[Entries for locating words and elements]
****************************************

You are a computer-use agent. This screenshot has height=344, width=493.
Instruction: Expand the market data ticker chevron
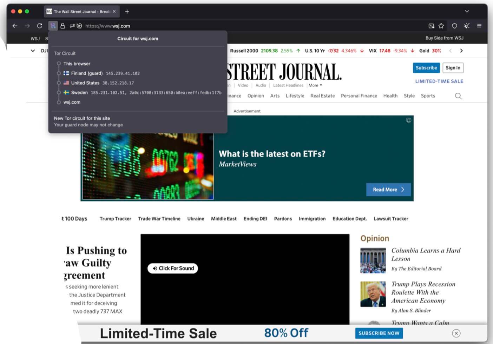(x=33, y=51)
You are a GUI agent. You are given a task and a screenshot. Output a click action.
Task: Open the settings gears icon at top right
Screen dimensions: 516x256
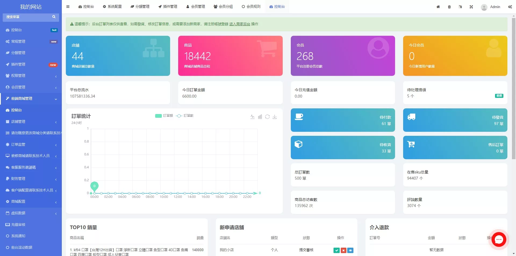(510, 7)
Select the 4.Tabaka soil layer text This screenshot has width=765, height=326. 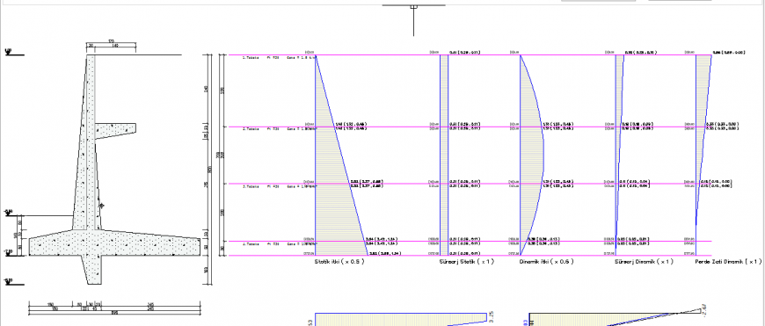251,243
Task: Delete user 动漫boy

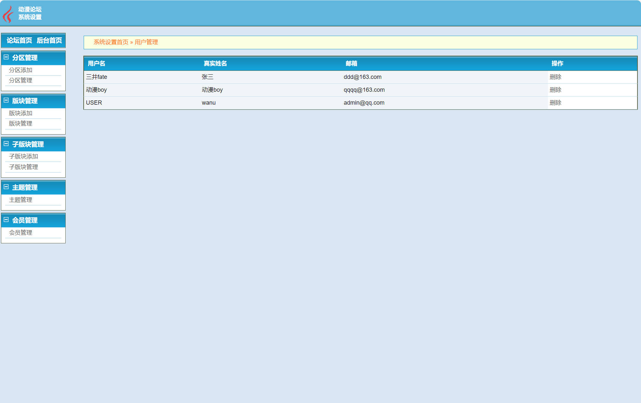Action: pyautogui.click(x=555, y=90)

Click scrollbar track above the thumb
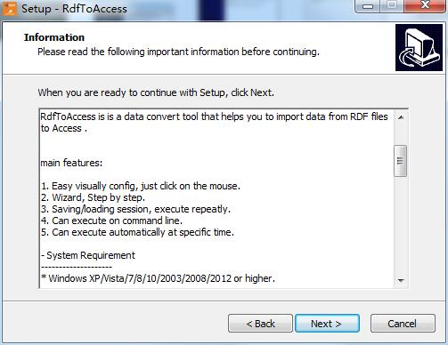401,135
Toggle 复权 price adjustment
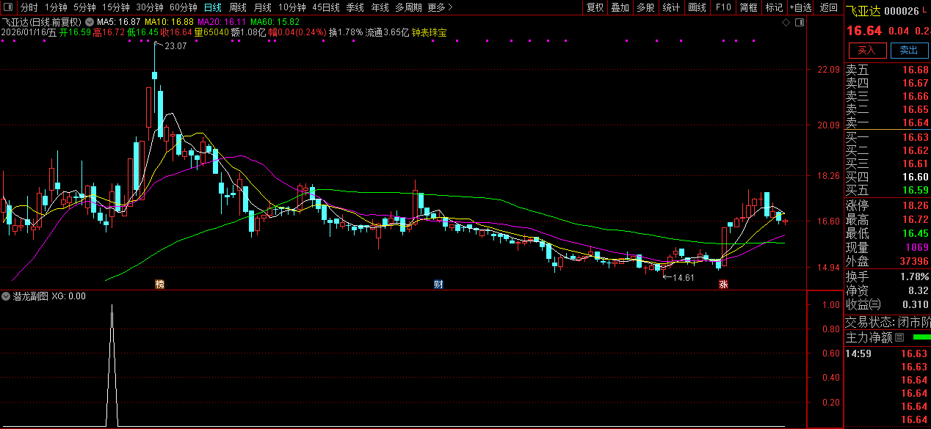Viewport: 931px width, 429px height. pyautogui.click(x=595, y=7)
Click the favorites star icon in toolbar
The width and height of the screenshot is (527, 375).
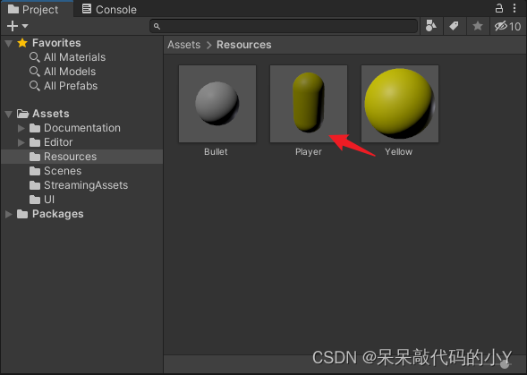(478, 26)
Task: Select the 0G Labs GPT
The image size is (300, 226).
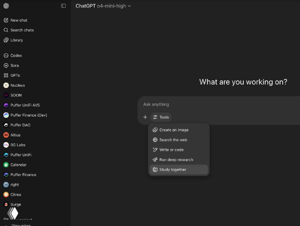Action: pyautogui.click(x=18, y=145)
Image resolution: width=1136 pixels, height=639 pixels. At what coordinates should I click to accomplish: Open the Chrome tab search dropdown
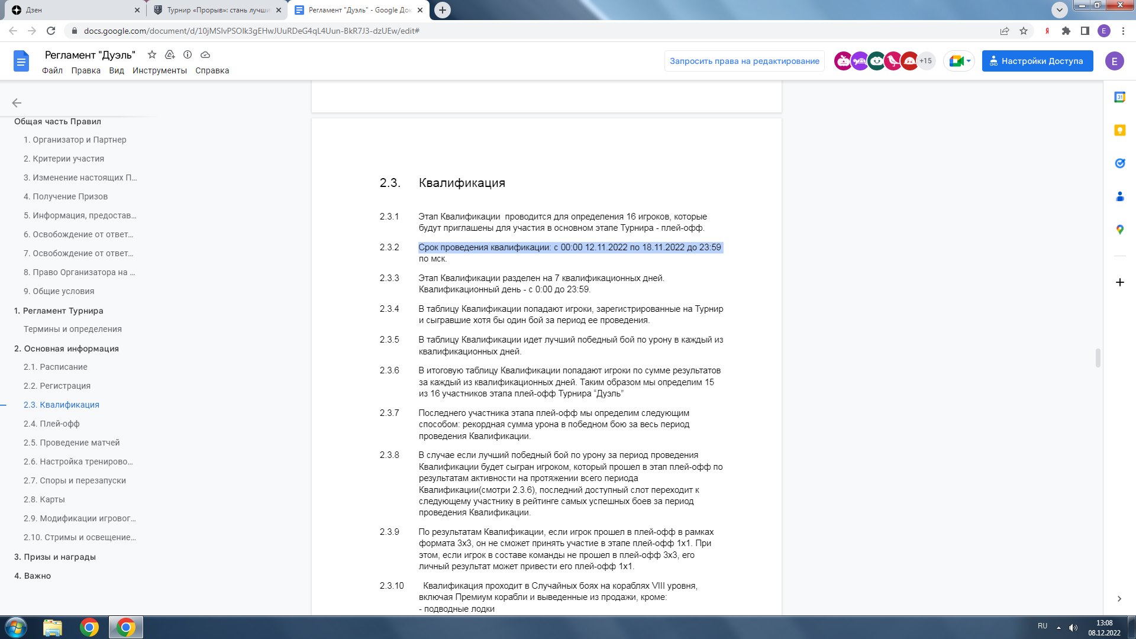pos(1059,9)
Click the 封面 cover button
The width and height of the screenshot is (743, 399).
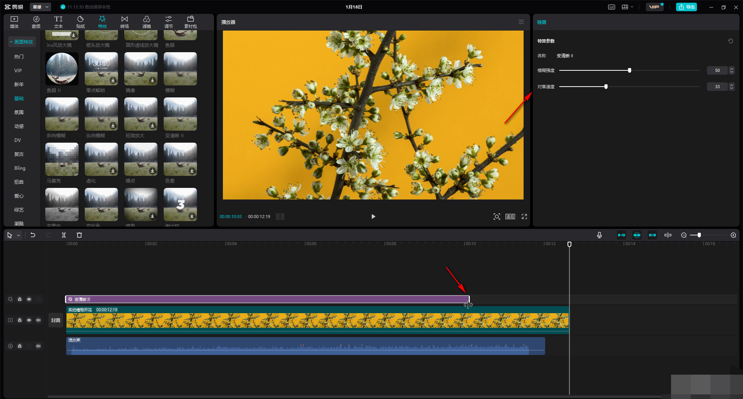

****************************************

**What you will do**: Output everything from the line containing "Task: Select the 0G Labs GPT" down to the end of the entries as a Markdown table with the columns Row and Line. Skip blank lines and leave the pictures out.

**Result for this task**:
| Row | Line |
|---|---|
| 1 | Task: Select the 0G Labs GPT |
| 2 | The image size is (300, 226). |
| 3 | Action: pyautogui.click(x=18, y=145) |
| 4 | Image resolution: width=1136 pixels, height=639 pixels. At what coordinates should I click to accomplish: Open the Chrome tab search dropdown |
| 5 | pos(1059,9) |
| 6 | Click the 封面 cover button |
| 7 | The width and height of the screenshot is (743, 399). |